Discrimination can be OK

The CRTC has found that TBayTel discriminated against a competitor, but it also determined that its actions were not ‘unjust discrimination’ under the Telecom Act.

The case involved roaming arrangements between TBayTel and Superior Wireless and the decisions by both companies to compete in each other’s base markets.

The finding of discrimination was based on the fact that TBayTel treated the customers of Superior Wireless differently from the way it treats roaming customers of other carriers.

However, in its determination that there was no ‘unjust’ discrimination, the Commission considered the degree of competition in wireless services:

The Commission considers that the robustly competitive nature of the wireless market suggests that the Commission should exercise restraint with respect to the application of its powers…

The CRTC found that Superior’s customers have alternatives available to them to mitigate the impact of TBayTel’s discriminatory actions.

Will the CRTC apply the same principles in assessing Network Neutrality complaints?

Vonage IPO – priced just right

Vonage (Symbol VG) had its debut on the markets yesterday and promptly lost nearly 15% of its value.

I’ll let market analysts and other folks (like Mark Evans) sort out the implications for the access independent VoIP market, what it means for internet stocks, the root of Vonage’s problems and all else that is ailing in the world.

It just seems to me that when a company has its stock jump from $10 to $50 on opening day, that the company got ripped off and the brokers’ friends stole made money that should rightfully have been in the company treasury. If the stock pops, I think it means the underwriters undervalued the company.

The fact that Vonage stock went down means that the company maximized its return. That should stimulate some debate – our lines are open and your comments are welcome.

We’ll be hearing Vonage founder Jeff Citron delivering the opening keynote at The Canadian Telecom Summit on June 12.

Spring cleaning

The CRTC issued a Decision on Friday in a relatively small proceeding that is noteworthy only because the process was 4 and a half years old. That’s right.

Rogers filed its original complaint in November 2001. Arguments went back and forth through January 2002. It took the Commission 9 months before it got around to realizing that it needed more information from the ILECs, so it addressed interrogatories to them in October 2002 and responses were received within a month.

Then the file disappeared.

Rogers had complained that the rates it paid for wireless interconnection in the territories of small ILECs was too high. Rogers had been prepared for delays, so it asked for the CRTC to make any rate reductions retroactive to January 2002. The CRTC denied this portion of the Rogers request, stating:

The Commission considers that retroactively modifying rates that have previously been granted final approval would create uncertainty as to the finality of Commission decisions and notes that it typically does not modify such rates with retroactive effect. The Commission also expects that if the recommended rates were applied retroactively, as proposed by RWI, any revenue shortfall caused by retroactive rate adjustments would have to be compensated for by local subscribers through a local rate increase.

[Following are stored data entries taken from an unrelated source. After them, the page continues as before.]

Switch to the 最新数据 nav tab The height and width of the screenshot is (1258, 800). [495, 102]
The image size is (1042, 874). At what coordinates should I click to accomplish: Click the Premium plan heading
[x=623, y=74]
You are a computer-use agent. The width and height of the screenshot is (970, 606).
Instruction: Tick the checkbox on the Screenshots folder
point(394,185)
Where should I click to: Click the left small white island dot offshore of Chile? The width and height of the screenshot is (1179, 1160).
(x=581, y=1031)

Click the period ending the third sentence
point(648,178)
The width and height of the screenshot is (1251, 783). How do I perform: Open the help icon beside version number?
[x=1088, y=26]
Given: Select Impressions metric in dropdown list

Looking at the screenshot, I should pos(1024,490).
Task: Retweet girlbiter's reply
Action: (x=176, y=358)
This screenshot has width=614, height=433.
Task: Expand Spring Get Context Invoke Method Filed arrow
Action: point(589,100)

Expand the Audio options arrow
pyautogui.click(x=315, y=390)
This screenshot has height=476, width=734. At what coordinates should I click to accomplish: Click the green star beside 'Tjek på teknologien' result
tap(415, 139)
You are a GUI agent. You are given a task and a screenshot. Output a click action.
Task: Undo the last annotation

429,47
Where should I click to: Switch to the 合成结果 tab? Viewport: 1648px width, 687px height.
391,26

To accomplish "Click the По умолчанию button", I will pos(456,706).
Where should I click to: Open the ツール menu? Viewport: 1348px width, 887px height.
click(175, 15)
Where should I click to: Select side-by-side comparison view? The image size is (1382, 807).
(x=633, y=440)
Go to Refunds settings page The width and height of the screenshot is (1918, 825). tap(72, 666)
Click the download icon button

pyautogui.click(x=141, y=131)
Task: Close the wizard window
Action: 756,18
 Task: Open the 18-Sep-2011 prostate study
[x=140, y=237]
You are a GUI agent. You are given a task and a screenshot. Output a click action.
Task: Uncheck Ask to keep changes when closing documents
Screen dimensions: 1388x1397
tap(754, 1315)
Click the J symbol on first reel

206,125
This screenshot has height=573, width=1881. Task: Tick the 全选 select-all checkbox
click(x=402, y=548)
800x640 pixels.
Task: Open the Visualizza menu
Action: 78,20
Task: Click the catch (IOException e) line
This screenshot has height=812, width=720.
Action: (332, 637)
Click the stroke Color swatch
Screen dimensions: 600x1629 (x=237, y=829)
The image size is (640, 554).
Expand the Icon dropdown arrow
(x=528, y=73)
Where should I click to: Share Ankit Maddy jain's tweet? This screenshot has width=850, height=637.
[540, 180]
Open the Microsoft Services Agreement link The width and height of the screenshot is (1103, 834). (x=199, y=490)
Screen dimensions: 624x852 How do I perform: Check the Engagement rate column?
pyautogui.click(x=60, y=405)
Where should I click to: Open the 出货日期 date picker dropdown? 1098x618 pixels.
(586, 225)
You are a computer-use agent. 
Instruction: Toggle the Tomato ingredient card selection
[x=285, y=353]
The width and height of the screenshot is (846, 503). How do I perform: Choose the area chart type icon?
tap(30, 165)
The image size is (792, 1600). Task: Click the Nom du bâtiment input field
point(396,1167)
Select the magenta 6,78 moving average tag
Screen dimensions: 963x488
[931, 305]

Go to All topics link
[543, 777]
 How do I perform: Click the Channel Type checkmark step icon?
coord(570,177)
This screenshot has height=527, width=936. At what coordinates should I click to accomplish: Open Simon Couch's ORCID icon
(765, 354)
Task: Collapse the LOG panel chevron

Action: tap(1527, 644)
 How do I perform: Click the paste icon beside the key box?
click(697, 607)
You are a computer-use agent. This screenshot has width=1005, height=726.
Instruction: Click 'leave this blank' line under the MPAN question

In effect, the CRTC is saying that local rates have been subsidized by Rogers overpayments for the past 3 years. Perhaps Rogers should have pressed the CRTC from the outset to make the rates interim, from the time of the original complaint.

Still, it is unclear to me why Rogers’ shareholders and subscribers have had to pay excess amounts to the small ILECs because this file went into hiding for more than 3 years.

Get human

Get Human logoVery few sentences get me going more than the words ‘Please hold the line, your call is important to us.’

Sure.

Let’s face it. If my call really was important to them, the company would hire more people to answer my call and not have to route me through an IVR.

Instead, many companies are implementing human-like interactive voice systems that seem better suited to frustrate the hell out of their customers, rather than speed their call to the right person.

Enter Get Human: www.gethuman.com is a site with an inventory of bypass codes to get around the IVR jail that traps so many of us. Will it do any good? Not likely, but it probably helped the website’s founder, Paul English, avoid some anger management therapy sessions.

Telecom industry: take note. There is frustration building out there.

And we’re on this topic, tell me why I have to enter my phone number and my language selection more than once?

The real competition

Michael Urlocker had an interesting comment on my holiday weekend posting. He suggests that Skype is the competition for phone service and then asks if Skype is disruptive or destructive.

It is instructive to go back 25 years, when the post office was seen as competition by the telecom industry. After all, people made phone calls for Mother’s Day as a substitute for sending cards. The new telecopier capability, now called fax, was seen as the ultimate substitute for mail.

Telecom services are facing other behavioural shifts as a new generation communicates with a range of tools that simply didn’t exist before.

Sharing music or other files, instant messaging (with or without voice), mobility: These are all parts of the multi-disciplinary analysis to sort out the sources of competition over the next few years.